▶ **Exercise inputs**
[Start of Attachment]

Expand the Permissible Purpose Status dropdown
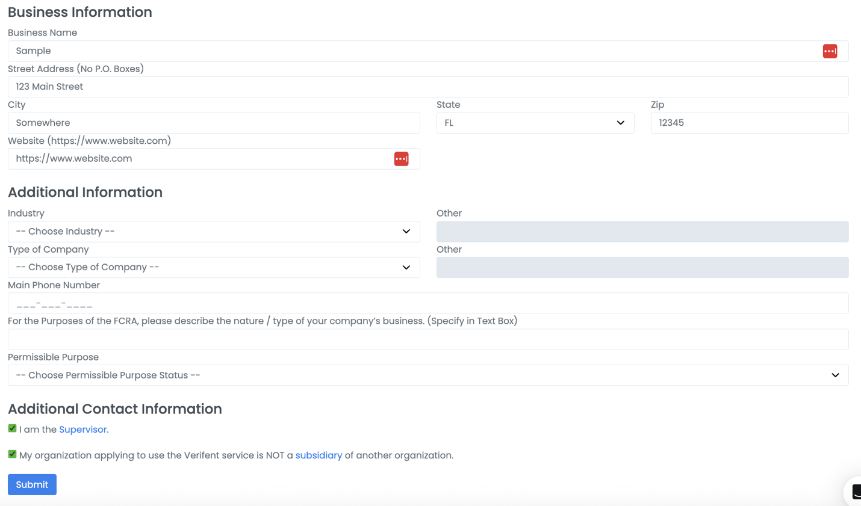Screen dimensions: 861x506 (x=427, y=375)
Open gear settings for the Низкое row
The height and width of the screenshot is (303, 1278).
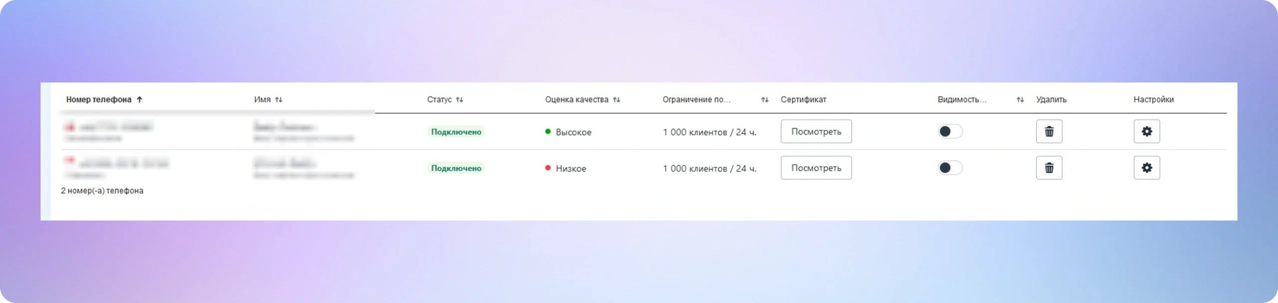coord(1146,168)
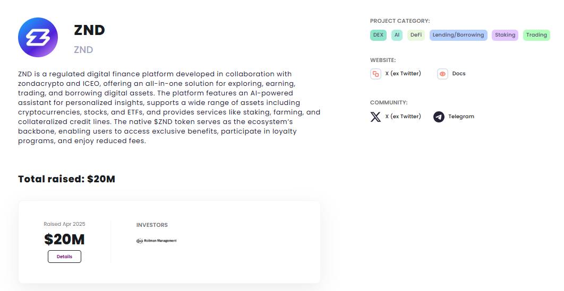The width and height of the screenshot is (564, 291).
Task: Open the Details button for the $20M round
Action: 64,257
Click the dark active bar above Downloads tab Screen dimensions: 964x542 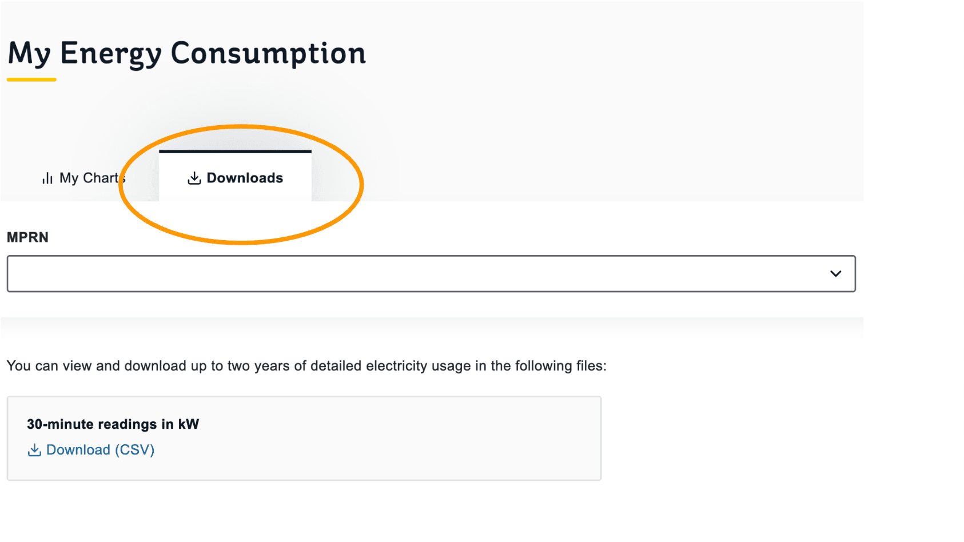coord(235,152)
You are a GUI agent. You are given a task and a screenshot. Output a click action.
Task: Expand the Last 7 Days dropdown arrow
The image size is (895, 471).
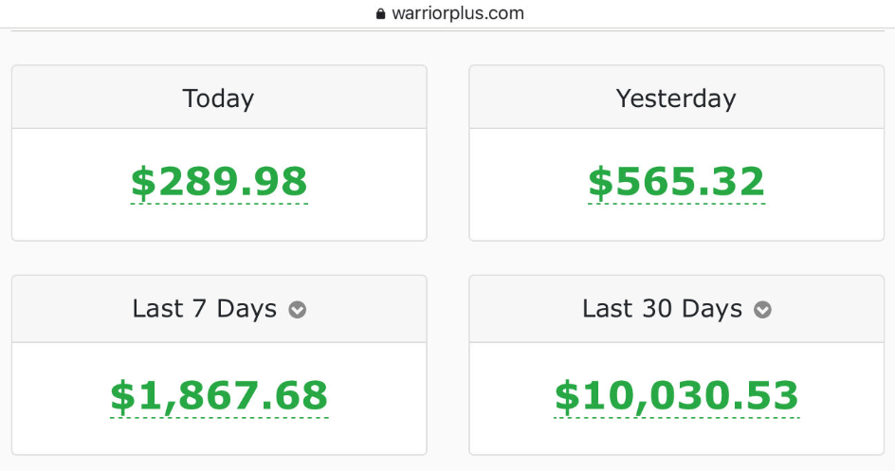coord(298,310)
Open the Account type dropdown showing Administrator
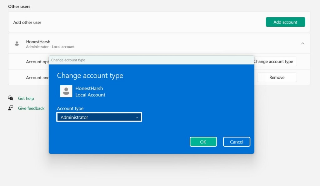320x186 pixels. tap(99, 117)
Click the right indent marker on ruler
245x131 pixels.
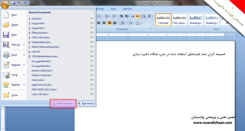click(x=225, y=35)
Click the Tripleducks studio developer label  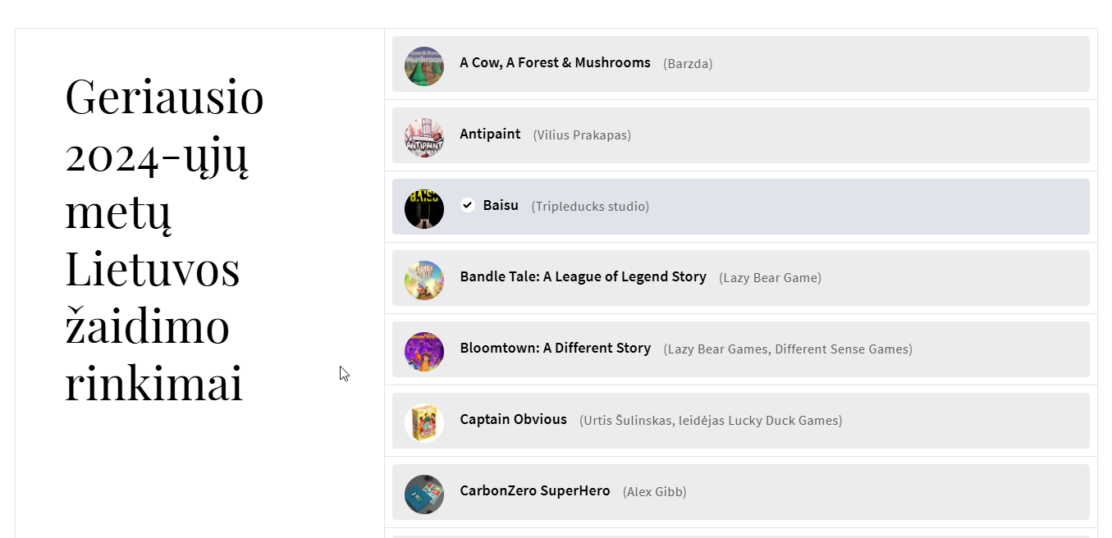590,207
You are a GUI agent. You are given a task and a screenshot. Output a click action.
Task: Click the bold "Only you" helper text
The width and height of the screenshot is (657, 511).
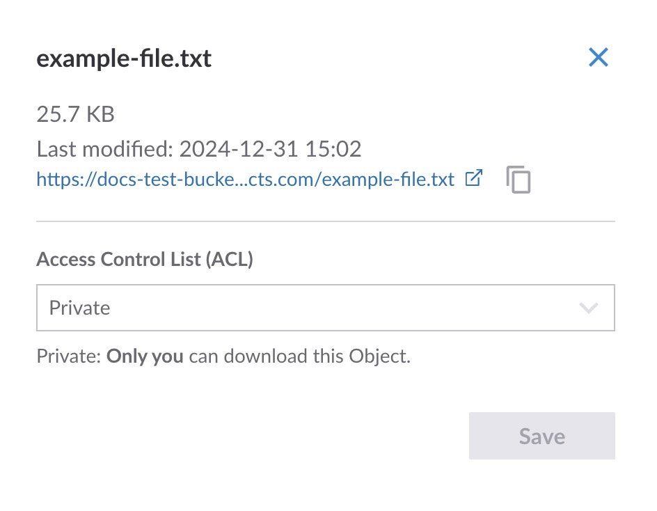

[End of Attachment]

▶ **Problem details**
The images in the entries above should be left out; please reproduce exactly the lines from the first through the one containing "Open gear settings for the Низкое row".

▶ **Answer to this task**
Expand the Permissible Purpose Status dropdown
Screen dimensions: 861x506 (x=427, y=375)
Open gear settings for the Низкое row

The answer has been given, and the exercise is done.